Some — or maybe even most — of the plans offered on the individual insurance market right now don’t meet certain requirements in the health-care law. They may not offer preventive care without co-payment, for example, or leave out coverage of maternity care, one of the health-care law’s 10 essential benefits.

And insurances simply aren’t grandfathering in these plans as their underwriting changes. So they’re having to cancel them because they don’t meat the requirements under the law. And people are losing their plans.

The stupid thing isn’t necessarily that this is happening. If you’re a proponent of the Affordable Care Act you’ll see the more expensive plans people may have to buy as a necessary thing for the success. If you’re an opponent this doesn’t change your opposition.

What’s stupid, and should be universally agreed as such, is the fact that the administration pretended like this wasn’t going to happen. Including, most unforgivably, the president himself.

Friday, October 25th 2013

Transparency And Volume Can Help Healthcare

Competition can be good for driving down the costs of healthcare. A lack of transparency is one obstacle to legitimate competition. Prices are negotiated between payers and providers without a sense from the actual consumer or a sense of what payers have negotiated with other providers. Providers keep their numbers lower to upwardly influence their negotiations with payers.

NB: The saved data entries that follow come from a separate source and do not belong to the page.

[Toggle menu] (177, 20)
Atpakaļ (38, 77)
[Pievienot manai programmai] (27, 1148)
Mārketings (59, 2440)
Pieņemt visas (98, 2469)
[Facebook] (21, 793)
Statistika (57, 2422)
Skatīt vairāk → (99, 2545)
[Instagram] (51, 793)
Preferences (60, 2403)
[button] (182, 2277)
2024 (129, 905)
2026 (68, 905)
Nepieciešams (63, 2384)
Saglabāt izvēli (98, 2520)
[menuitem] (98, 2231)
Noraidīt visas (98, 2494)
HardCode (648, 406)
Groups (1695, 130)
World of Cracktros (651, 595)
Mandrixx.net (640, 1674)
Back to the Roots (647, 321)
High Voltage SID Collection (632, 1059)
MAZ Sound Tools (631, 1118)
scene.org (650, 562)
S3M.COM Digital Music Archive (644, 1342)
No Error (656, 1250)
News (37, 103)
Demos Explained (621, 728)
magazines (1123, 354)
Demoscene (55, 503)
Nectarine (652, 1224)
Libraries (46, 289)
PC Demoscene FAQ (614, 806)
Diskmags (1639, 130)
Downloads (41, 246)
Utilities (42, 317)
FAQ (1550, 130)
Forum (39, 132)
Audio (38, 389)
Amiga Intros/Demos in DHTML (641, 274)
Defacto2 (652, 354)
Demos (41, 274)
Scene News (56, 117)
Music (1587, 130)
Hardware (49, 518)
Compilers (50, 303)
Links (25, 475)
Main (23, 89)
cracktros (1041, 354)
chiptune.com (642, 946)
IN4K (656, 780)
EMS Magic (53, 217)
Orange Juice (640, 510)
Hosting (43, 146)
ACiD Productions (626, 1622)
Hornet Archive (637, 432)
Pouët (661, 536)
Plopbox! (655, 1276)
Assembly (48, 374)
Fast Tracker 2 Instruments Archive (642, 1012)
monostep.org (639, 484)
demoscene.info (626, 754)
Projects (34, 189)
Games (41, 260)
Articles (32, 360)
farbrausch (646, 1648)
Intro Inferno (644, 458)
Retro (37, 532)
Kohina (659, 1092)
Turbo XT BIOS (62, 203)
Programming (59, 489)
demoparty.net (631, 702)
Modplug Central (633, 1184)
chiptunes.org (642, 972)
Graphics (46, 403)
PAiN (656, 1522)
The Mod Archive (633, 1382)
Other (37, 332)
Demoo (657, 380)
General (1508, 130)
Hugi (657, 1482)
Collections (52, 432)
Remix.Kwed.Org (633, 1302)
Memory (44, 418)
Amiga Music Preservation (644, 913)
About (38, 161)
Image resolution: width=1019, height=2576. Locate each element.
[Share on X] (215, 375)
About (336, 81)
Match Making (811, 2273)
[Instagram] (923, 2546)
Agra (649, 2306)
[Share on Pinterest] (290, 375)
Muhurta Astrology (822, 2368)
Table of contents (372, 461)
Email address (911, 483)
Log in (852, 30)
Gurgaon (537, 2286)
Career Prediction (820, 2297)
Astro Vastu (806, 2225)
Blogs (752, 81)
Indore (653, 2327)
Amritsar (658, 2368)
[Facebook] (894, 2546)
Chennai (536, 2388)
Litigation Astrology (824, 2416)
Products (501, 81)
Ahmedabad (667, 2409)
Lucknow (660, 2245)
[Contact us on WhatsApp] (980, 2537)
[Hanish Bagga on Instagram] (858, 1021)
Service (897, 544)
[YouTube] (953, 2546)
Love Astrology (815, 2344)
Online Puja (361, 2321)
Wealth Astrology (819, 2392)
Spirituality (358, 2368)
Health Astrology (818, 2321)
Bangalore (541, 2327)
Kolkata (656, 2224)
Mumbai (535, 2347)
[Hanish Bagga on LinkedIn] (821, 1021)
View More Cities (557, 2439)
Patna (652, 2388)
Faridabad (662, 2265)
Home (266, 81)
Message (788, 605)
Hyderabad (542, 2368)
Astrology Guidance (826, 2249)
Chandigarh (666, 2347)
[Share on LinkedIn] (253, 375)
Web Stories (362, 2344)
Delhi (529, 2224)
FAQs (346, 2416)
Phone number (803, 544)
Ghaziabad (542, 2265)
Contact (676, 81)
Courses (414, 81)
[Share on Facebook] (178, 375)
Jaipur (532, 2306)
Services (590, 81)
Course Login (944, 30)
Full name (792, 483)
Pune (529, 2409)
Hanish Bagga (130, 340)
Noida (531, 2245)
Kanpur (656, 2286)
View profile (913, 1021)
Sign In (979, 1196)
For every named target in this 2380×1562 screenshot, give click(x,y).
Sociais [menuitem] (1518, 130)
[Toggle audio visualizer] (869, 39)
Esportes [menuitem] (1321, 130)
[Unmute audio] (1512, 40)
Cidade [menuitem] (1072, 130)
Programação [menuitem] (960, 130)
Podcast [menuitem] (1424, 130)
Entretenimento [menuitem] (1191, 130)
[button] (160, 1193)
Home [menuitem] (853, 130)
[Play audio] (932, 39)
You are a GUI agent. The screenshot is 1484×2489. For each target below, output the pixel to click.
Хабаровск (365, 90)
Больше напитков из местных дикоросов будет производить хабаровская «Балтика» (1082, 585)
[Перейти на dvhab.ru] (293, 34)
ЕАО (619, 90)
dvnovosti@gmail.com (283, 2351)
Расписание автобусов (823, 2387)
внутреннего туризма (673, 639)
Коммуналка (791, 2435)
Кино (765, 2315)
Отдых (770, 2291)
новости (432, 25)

I’ve written before about Devi Shetty and his ambitions in India and the Cayman Islands. What I largely took away from him is efficiency and volume and how regulations increase costs. But a big part of his effort is also transparency in costs.

And while I don’t know if it will stick, such transparency is coming in small pieces to the U.S.

Here’s a profile of the Surgery Center of Oklahoma which is publishing its prices, taking cash or direct payments only and negotiating directly with businesses as a matter of course.

Of course, one thing the Affordable Care Act does very limit for is transparency. The hopes for this as a true trend and as a disruptive force in American health care seem muted at best.

But here’s to hoping.

Thursday, October 24th 2013

The Hands of Healthcare

I’ve previously written about how technology threatens physicians futures. There are some big proponents of computers doing what docs currently do and potentially doing it better. Whether its Watson dong oncology or a machine doing conscious sedation. This latter is the new thing,

Patients are hooked up to Sedasys and sedated intravenously. While connected, a patient’s condition is monitored by the machine. It measures oxygen levels, for instance. If there is a problem, the machine alerts the physician, and is supposed to take action, such as increasing the oxygen supply and stopping the anesthesia, and resumes only if the patient’s condition normalizes.

Patients also wear an earpiece, in case they drift into too deep a level of sedation and need to be awakened. As a doctor or nurse would do, the machine would, through the earpiece, tell the patient to wake up.

Its coming, even for surgeons eventually.

Saving grace might be the lack of a human touch.